Reliability of Expert Testimony
If it
is determined that a witness is qualified to testify as an
expert, a trial court must assess whether the proposed
testimony is reliable. To assess reliability, the Supreme
Court has delineated a non-exhaustive list of factors a court
may consider, including "[w]hether a 'theory or
technique . . . can be (and has been) tested'; [w]hether
it 'has been subjected to peer review and
publication'; [w]hether, in respect to a particular
technique, there is a high 'known or potential rate of
error' and if there are 'standards controlling the
technique's operation'; and [w]hether the theory or
technique enjoys 'general acceptance' within a
'relevant scientific community.'" Kumho Tire
Co., 526 U.S. at 149-50 (quoting Daubert, 509
U.S. at 592-94). This list of factors is "meant to be
helpful, not definitive" and the aforementioned factors
"do not all necessarily apply even in every instance in
which the reliability of scientific testimony is
challenged." Id. at 151; see also E.E.O.C.
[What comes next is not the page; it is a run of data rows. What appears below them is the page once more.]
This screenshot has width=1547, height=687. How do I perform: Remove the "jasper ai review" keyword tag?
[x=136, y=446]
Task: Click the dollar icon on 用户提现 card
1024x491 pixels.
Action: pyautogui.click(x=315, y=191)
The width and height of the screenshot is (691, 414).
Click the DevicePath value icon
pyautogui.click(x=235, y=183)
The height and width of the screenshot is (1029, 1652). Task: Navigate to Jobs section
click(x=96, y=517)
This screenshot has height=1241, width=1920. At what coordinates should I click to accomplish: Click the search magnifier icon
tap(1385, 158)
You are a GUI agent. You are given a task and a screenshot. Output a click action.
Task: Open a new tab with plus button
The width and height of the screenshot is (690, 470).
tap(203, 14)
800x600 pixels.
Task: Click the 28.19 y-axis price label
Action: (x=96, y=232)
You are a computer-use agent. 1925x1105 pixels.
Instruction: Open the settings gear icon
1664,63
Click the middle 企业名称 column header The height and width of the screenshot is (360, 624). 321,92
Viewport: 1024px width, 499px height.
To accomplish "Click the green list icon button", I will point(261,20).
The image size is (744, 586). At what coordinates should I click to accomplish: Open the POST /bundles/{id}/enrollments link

v. Beauty Enterprises, Inc., 361 F.Supp.2d 11,
20 (D. Conn. 2005).
In undertaking this flexible inquiry, the district court must
focus on the principles and methodology employed by the
expert, without regard to the conclusions the expert has
reached or the district court's belief as to the
correctness of those conclusions. See Daubert, 509
U.S. at 595. . . . [W]hen an expert opinion is based on data,
a methodology, or studies that are simply inadequate to
support the conclusions reached, Daubert and Rule
702 mandate the exclusion of that unreliable opinion
testimony.
Amorgianos v. Nat'l R.R. Passenger Corp., 303
F.3d 256, 266 (2d Cir. 2002). "Although expert testimony
should be excluded if it is speculative or conjectural, or if
it is based on assumptions that are so unrealistic and
contradictory as to suggest bad faith or to be in essence an
apples and oranges comparison, other contentions that the
assumptions are unfounded go to the weight, not the
admissibility, of the testimony.” Boucher v. U.S.